### TASK REQUIREMENTS
The output should match, line for line, the records from the line containing "Task: Select the miércoles day label" through the line containing "Given: Toggle the PnL legend series", with every picture left out.

--- DATASET EXCERPTS Enclosed Below ---

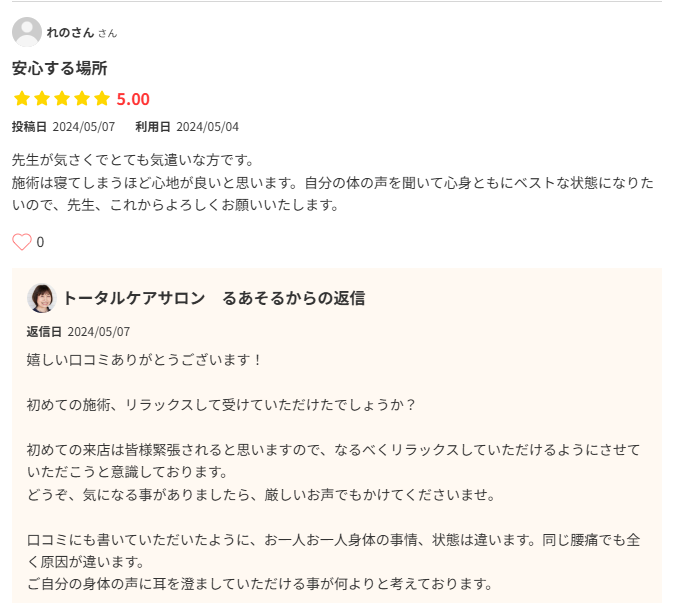This screenshot has width=679, height=603.
Task: Click the fourth yellow rating star
Action: pyautogui.click(x=82, y=99)
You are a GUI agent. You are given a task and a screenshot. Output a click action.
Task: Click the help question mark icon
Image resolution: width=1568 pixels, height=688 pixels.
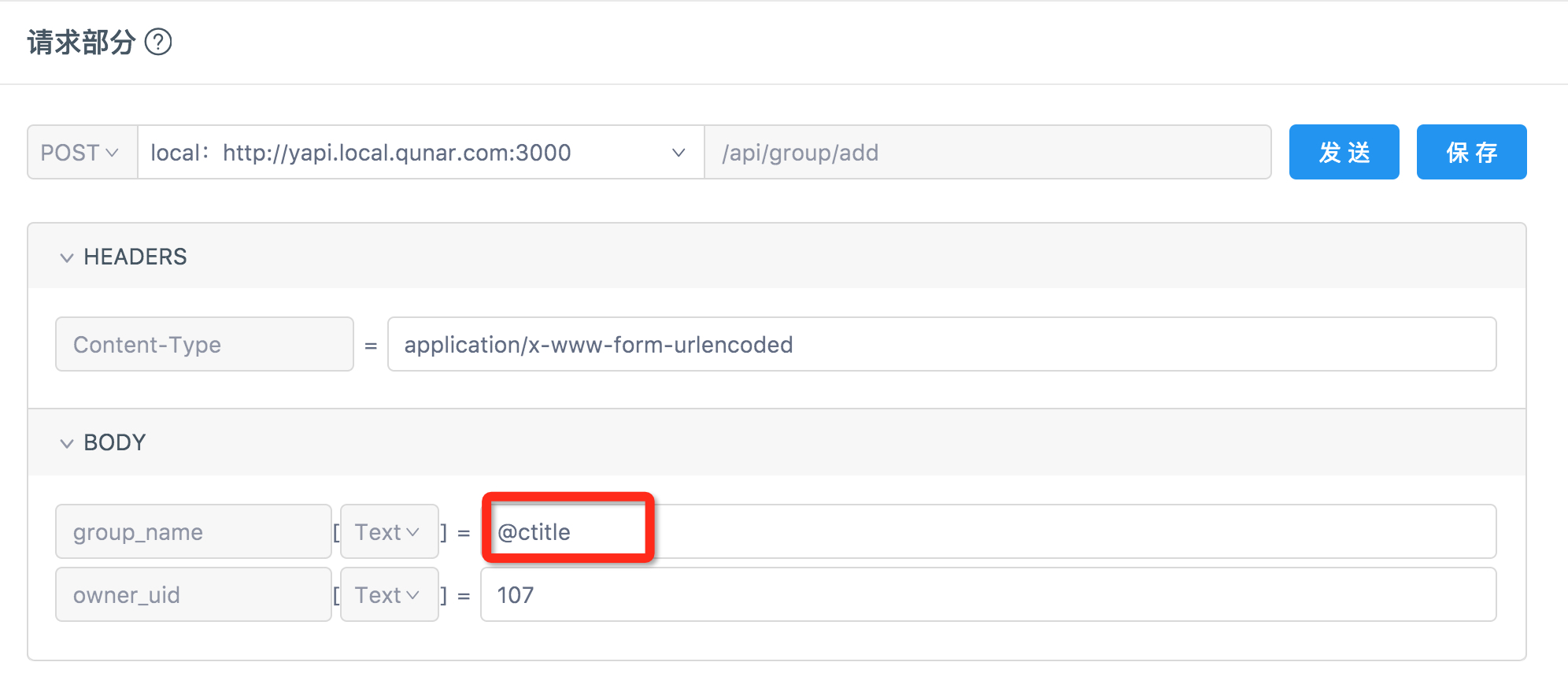158,42
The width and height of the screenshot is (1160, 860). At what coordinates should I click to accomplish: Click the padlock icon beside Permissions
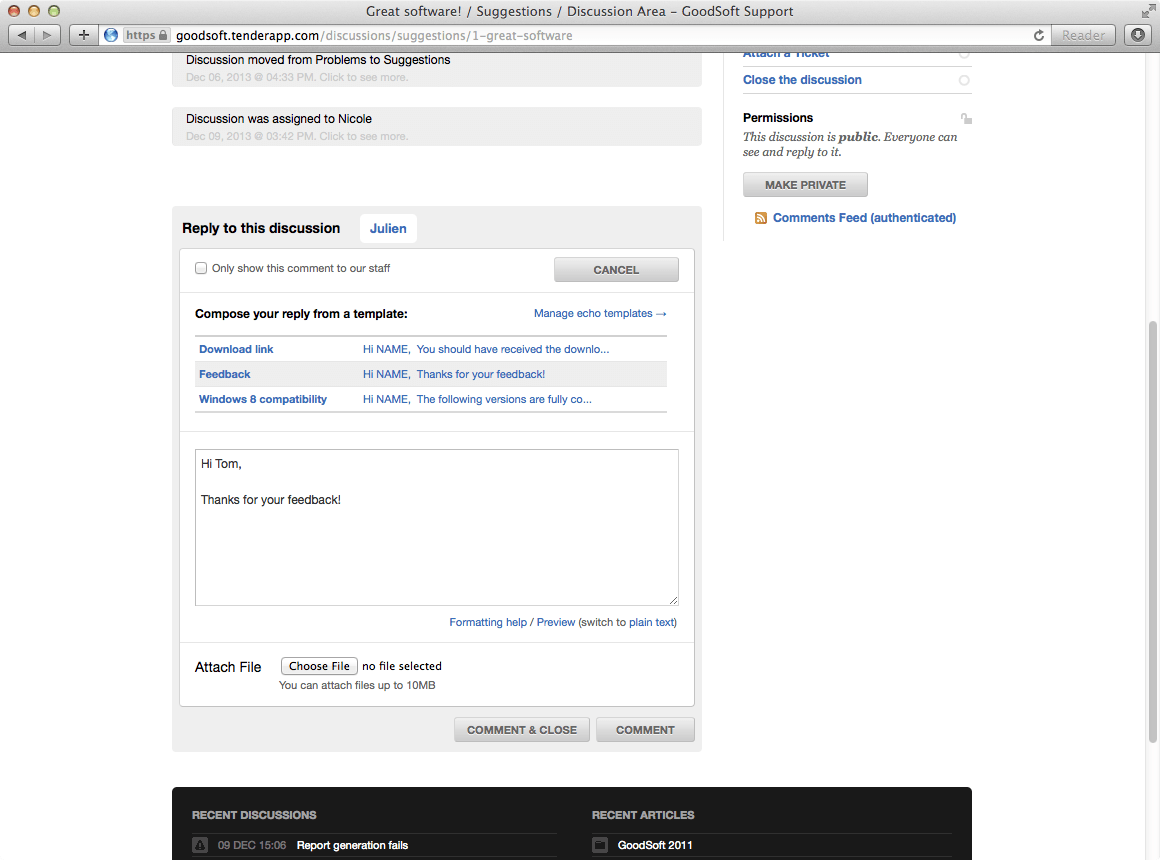click(965, 118)
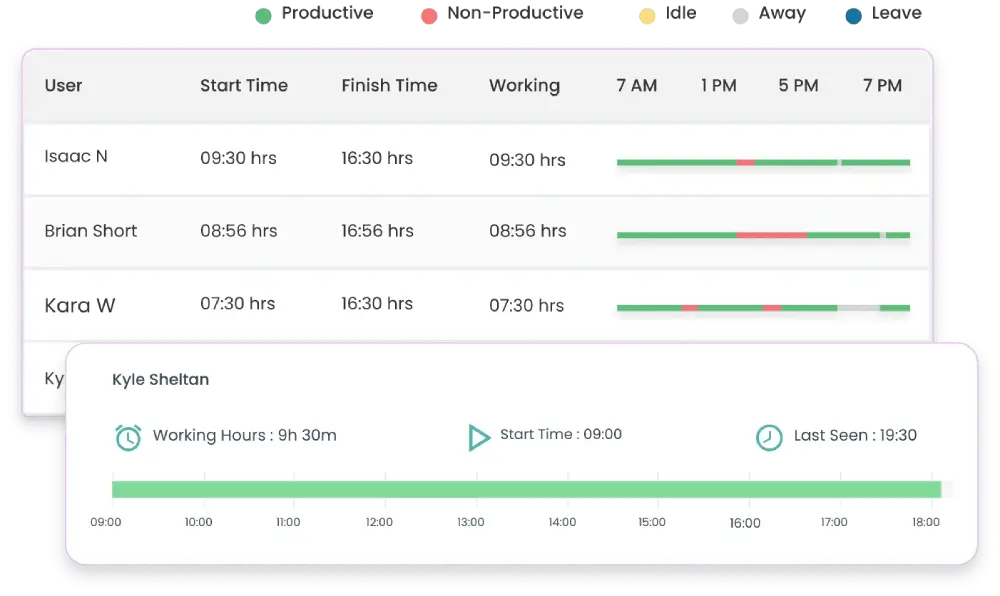Sort by the Finish Time column header

(x=390, y=86)
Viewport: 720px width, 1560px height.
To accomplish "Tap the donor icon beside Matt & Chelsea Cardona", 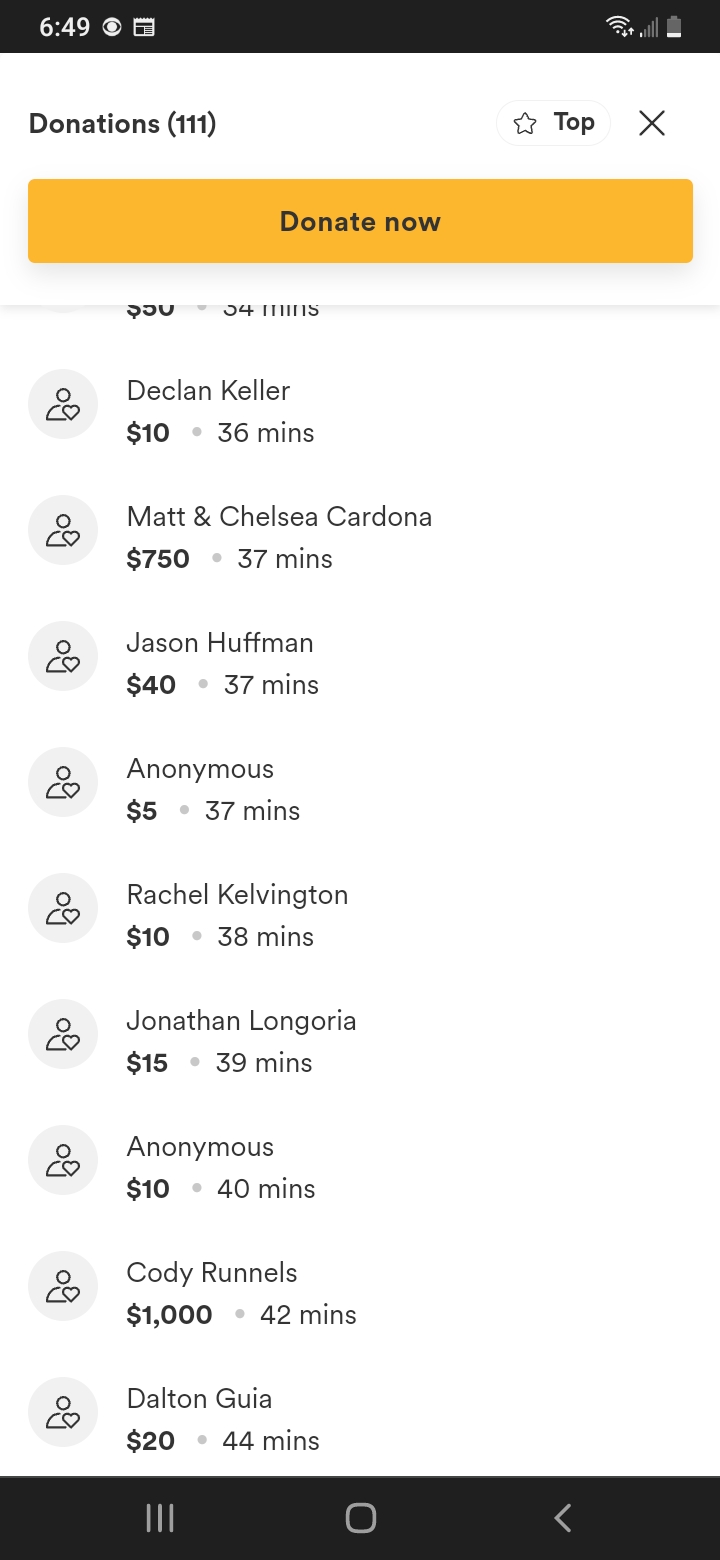I will (63, 530).
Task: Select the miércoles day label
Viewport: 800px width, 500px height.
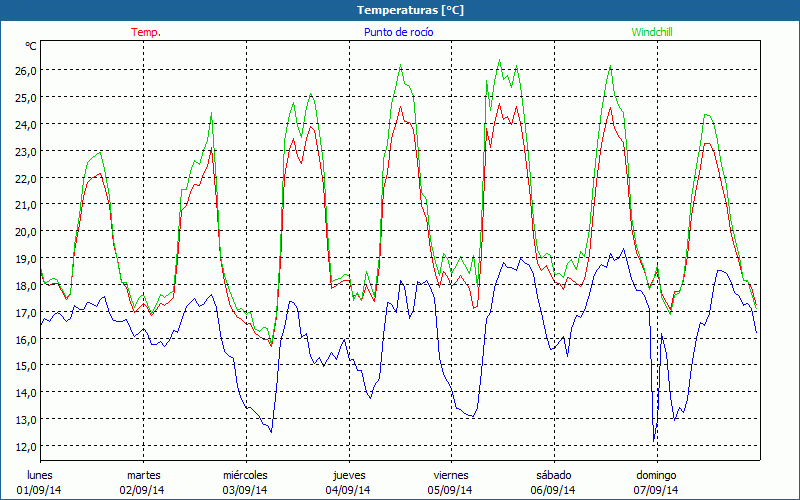Action: point(245,475)
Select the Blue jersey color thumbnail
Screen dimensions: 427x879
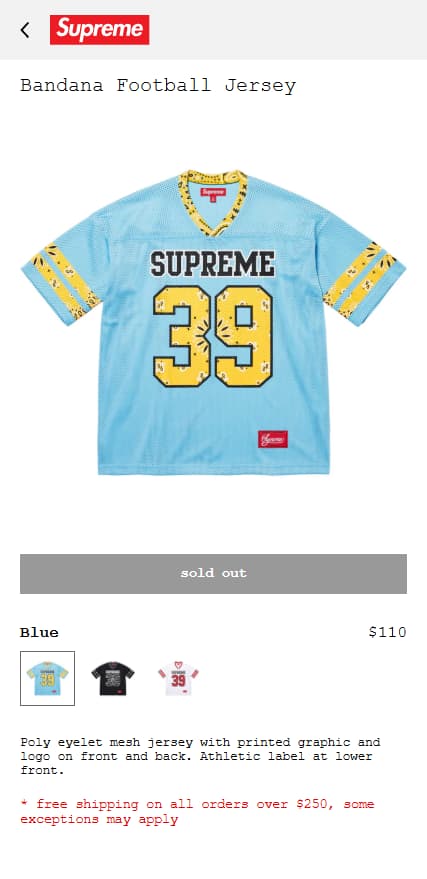tap(47, 678)
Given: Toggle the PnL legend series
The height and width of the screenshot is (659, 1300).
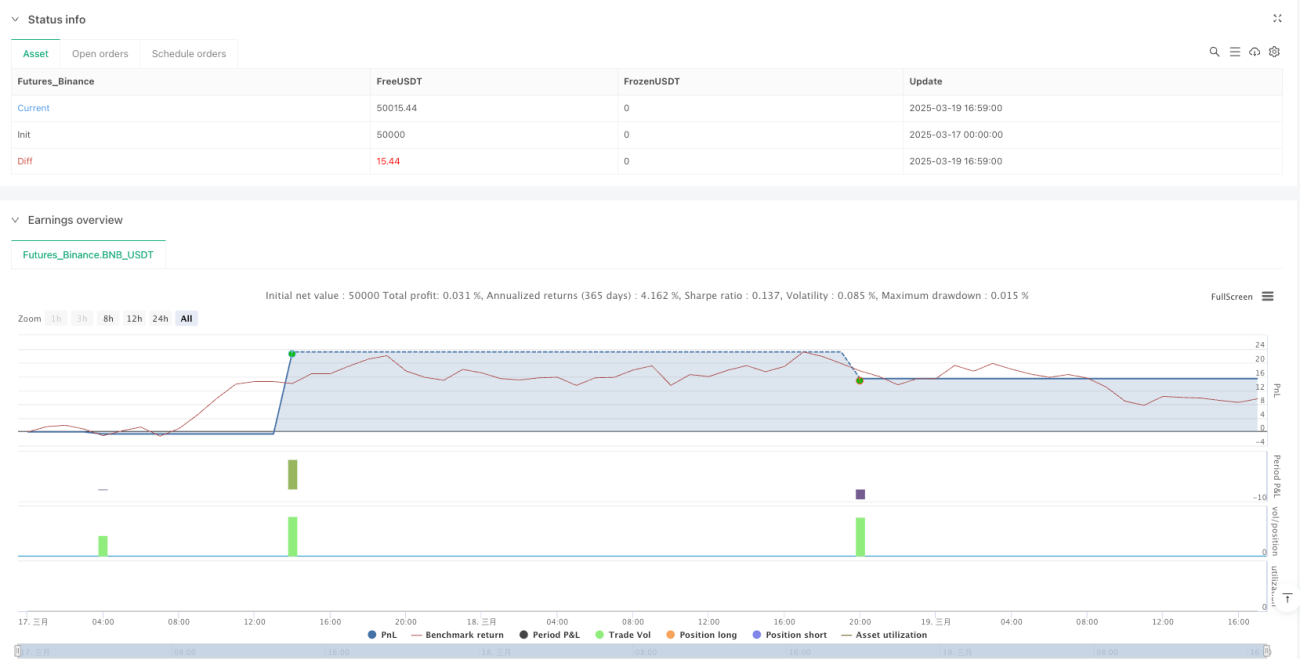Looking at the screenshot, I should (382, 635).
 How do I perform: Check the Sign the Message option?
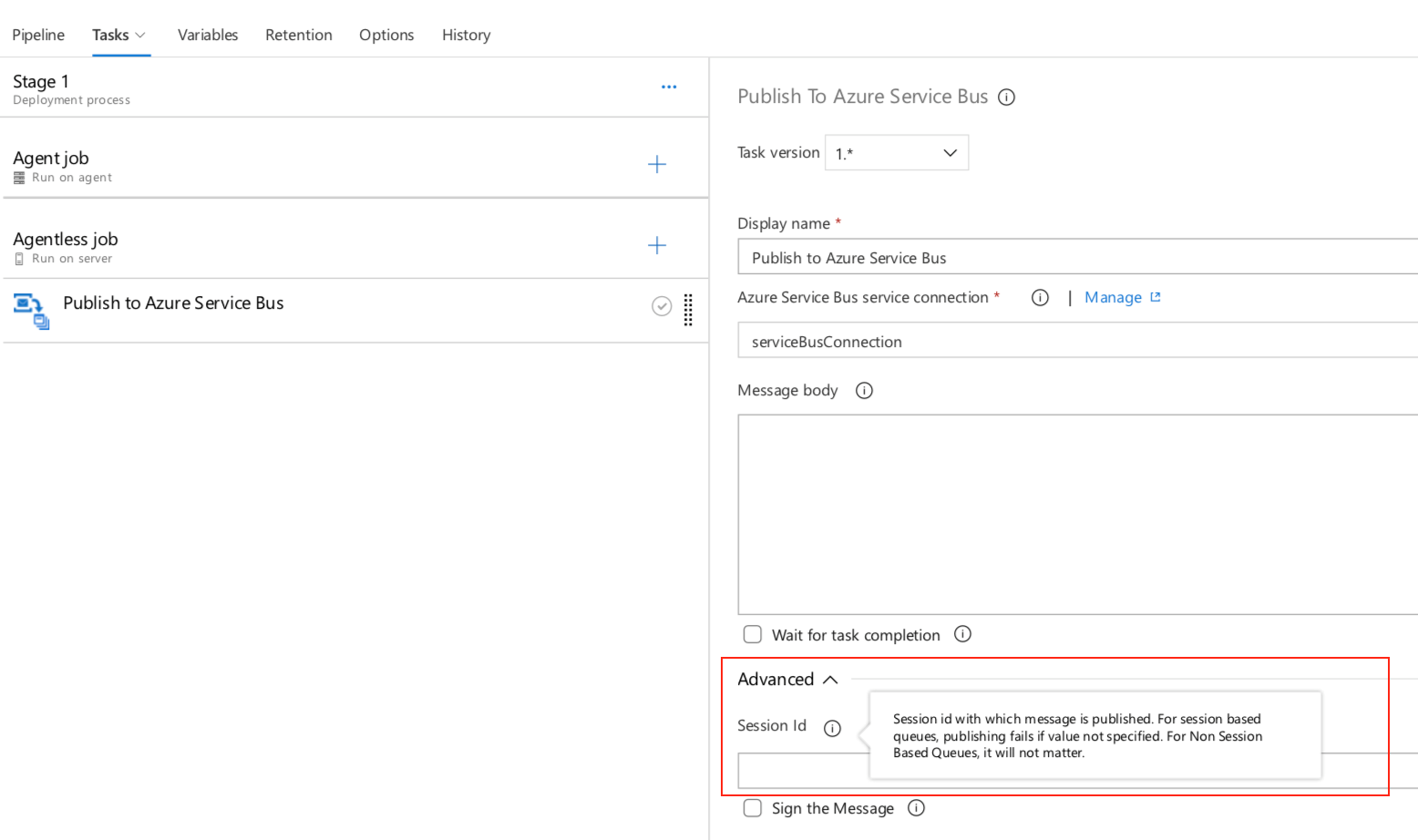point(752,808)
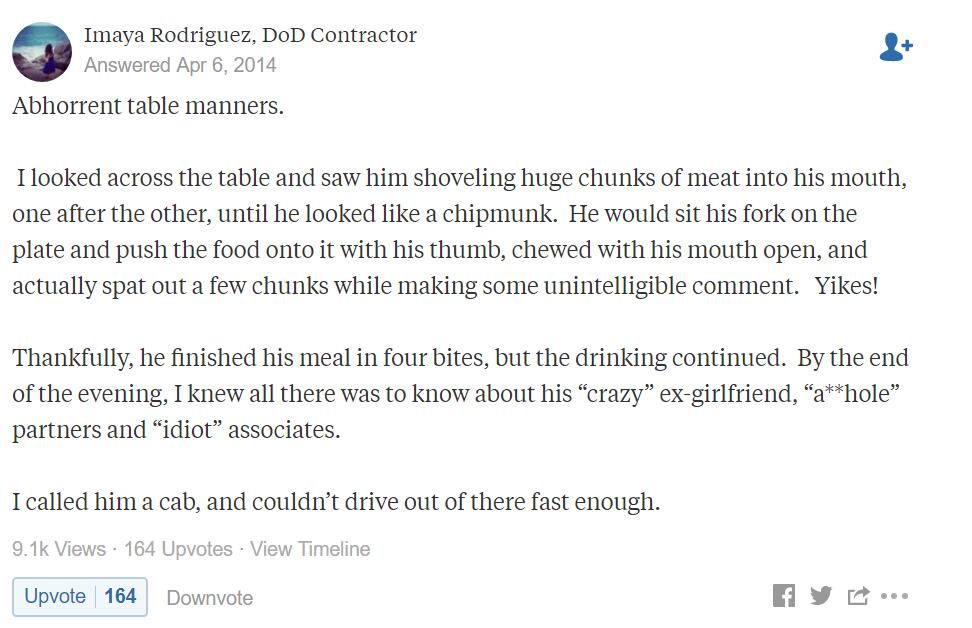Open the three-dot more options menu

pos(894,596)
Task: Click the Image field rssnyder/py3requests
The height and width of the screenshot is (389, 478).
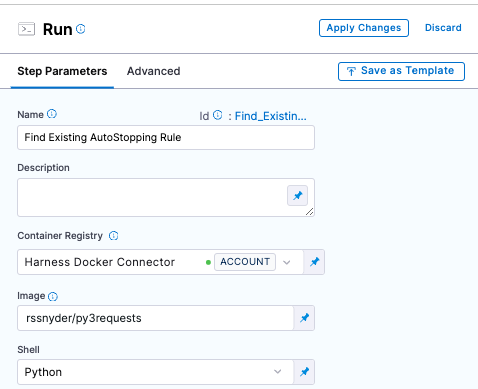Action: coord(156,318)
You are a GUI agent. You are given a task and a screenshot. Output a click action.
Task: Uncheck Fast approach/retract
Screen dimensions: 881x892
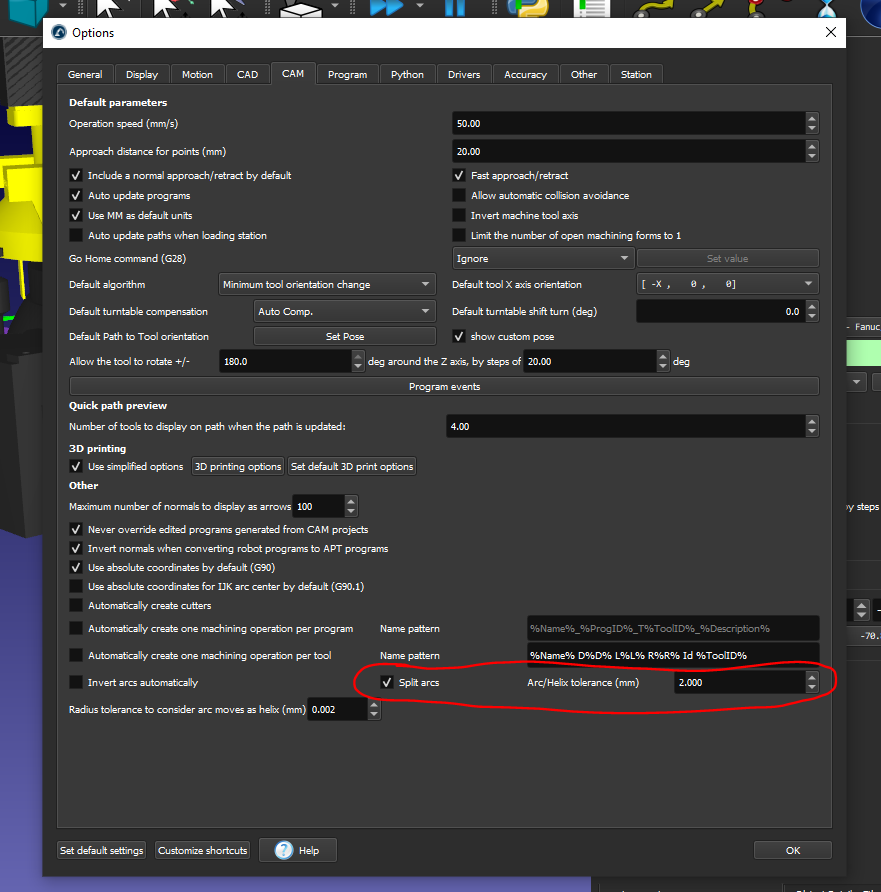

--- End of Enclosed DATASET EXCERPTS ---

### WRITTEN ANSWER
Task: Select the miércoles day label
Viewport: 800px width, 500px height.
Action: point(245,475)
Select the Blue jersey color thumbnail
Screen dimensions: 427x879
tap(47, 678)
Given: Toggle the PnL legend series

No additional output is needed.